张捍平，葛 倩，李 冬，芮龙杰

右美托咪啶对大鼠肝缺血再灌注损伤的保护作用

张捍平，葛 倩，李 冬，芮龙杰

目的探讨右美托咪啶对大鼠急性肝缺血再灌注损伤(ischemia reperfusion injury，IRI)的保护作用。方法SD大鼠32只，随机分为对照组(S组)、缺血-再灌注组(IR组)、右美托咪啶组(Dex组)、右美托咪啶+育亨宾组(Dex+Yoh组)，每组8只。IR组制备大鼠肝缺血再灌注模型。Dex组通过尾静脉以5 μg/(kg·h )的速度持续泵注右美托咪啶1 h，余同IR组。Dex+Yoh组静脉输注右美托咪啶前10 min，静脉注射育亨宾1 mg/kg，其余同Dex组。分别测定血清AST、ALT活性，肿瘤坏死因子-α(TNF-α)、白细胞介素-6(IL-6)浓度，肝组织超氧化物歧化酶(SOD)活性、丙二醛(MDA)含量，光镜观察肝组织的病理学变化。结果与S组比较，IR组血AST、ALT、TNF-α、IL-6，肝组织MDA水平显著增加，SOD水平下降(P<0.05)；与IR组比较，Dex组血AST、ALT、TNF-α、IL-6下降(P<0.05)，肝组织SOD水平升高，MDA 水平下降(P<0.05)，Dex+Yoh组无显著变化(P>0.05)；形态学上，病理损伤程度与生化指标相符合。结论右美托咪啶能减轻肝缺血再灌注损伤，其机制可能是激活α2肾上腺素受体，抑制氧自由基反应和炎性因子的释放。

右美托咪啶；肝脏；缺血再灌注损伤

在肝脏和肝移植手术中，缺血再灌注损伤(ischemia reperfusion injury，IRI)是造成术后并发症和移植器官无功能的重要原因之一[1]。右美托咪啶是高选择性中枢神经及外周血管α2肾上腺能受体(α2AR)激动药，可抑制去甲肾上腺素释放和交感神经活性，产生镇静、镇痛及抗交感作用，且无呼吸抑制，最近用于临床麻醉[2,3]。研究表明，右美托咪啶对动物心、脑及肠IRI具有保护作用[4-6]。本研究利用大鼠肝脏IRI模型，研究右美托咪啶对大鼠肝脏IRI的影响及其机制。

1 材料与方法

1.1 动物分组与模型制备 健康雄性Wistar大鼠(扬州大学医学院实验动物中心提供)32只(清洁级)，体重270～300 g，随机分为4组，每组8只。(1)对照组(S组)：以戊巴比妥钠30 mg/kg腹腔注射麻醉，固定于操作台上，尾静脉穿刺置管输注生理盐水，腹部正中切口进入腹腔，仅解剖肝门，不阻断肝脏血供，随后关腹；(2)缺血再灌注组(IR组)：参照文献[7]的方法制备大鼠右半肝缺血再灌注模型，阻断大鼠右半肝血供60 min，复灌90 min；(3)右美托咪啶组(Dex组)：通过尾静脉以5 μg/(kg·h )的速度持续泵注右美托咪啶(江苏恩华药业股份有限公司)1 h后，建立肝缺血再灌注模型，余同IR组；(4)右美托咪啶+育亨宾组(Dex+Yoh组)：静脉输注右美托咪啶前10 min，静脉注射盐酸育亨宾(武汉大华伟业化工有限公司)1 mg/kg，其余同Dex组。所有药物均用生理盐水稀释，S组、IR组实验全程输注生理盐水，Dex组、Dex+Yoh组输注药物剩余时间输注液体总量一致。

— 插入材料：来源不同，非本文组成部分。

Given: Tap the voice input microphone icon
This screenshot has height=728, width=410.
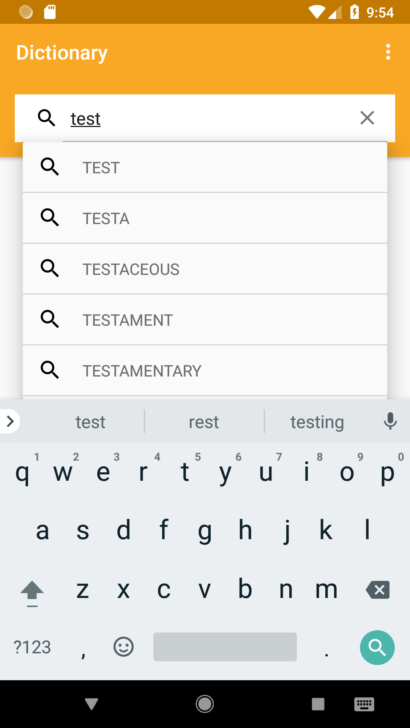Looking at the screenshot, I should 390,421.
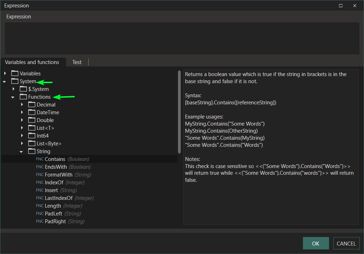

1.2 标本采集与测定 IR组、Dex组、Dex+Yoh组再灌注结束时取材，S组同时点取材。从下腔静脉抽血2～4 ml置于抗凝管内，静置4 h后离心分离血清，-70 ℃保存待用。采用生化分析仪常规测定血清AST、ALT活性，ELISA法检测肿瘤坏死因子-α(TNF-α)、白介素-6(IL-6)浓度。取肝右叶组织一块，以4 ℃冰生理盐水冲洗表面血液，滤纸吸干表面水份，取100 ～200 mg ，精确称重后用剪刀剪碎移入匀浆管内按w∶v=1∶9的比例加入4 ℃生理盐水，在冰浴中进行匀浆，制备成100 mg/L的肝组织匀浆液，以4 ℃低温离心机离心后取上清液于液氮速冻后置于-70 ℃冰箱中保存待用。亚硝酸盐法、硫代巴比妥法分别测定肝组织超氧化物歧化酶(SOD)活性、丙二醛(MDA)含量。另取一块置入10%甲醛溶液中，经过脱水、透明、石蜡包埋、切片、HE染色后光学显微镜观察。

2 结 果

2.1 血清AST、ALT、TNF-α、IL-6的变化 与S组比较，IR组、Dex组、Dex+Yoh组血AST、ALT、TNF-α、IL-6升高(P<0.05)；与IR组比较，Dex组下降(P<0.05)，Dex+Yoh组无显著变化；与Dex组比较，Dex +Yoh组显著升高(P<0.05)。见表1。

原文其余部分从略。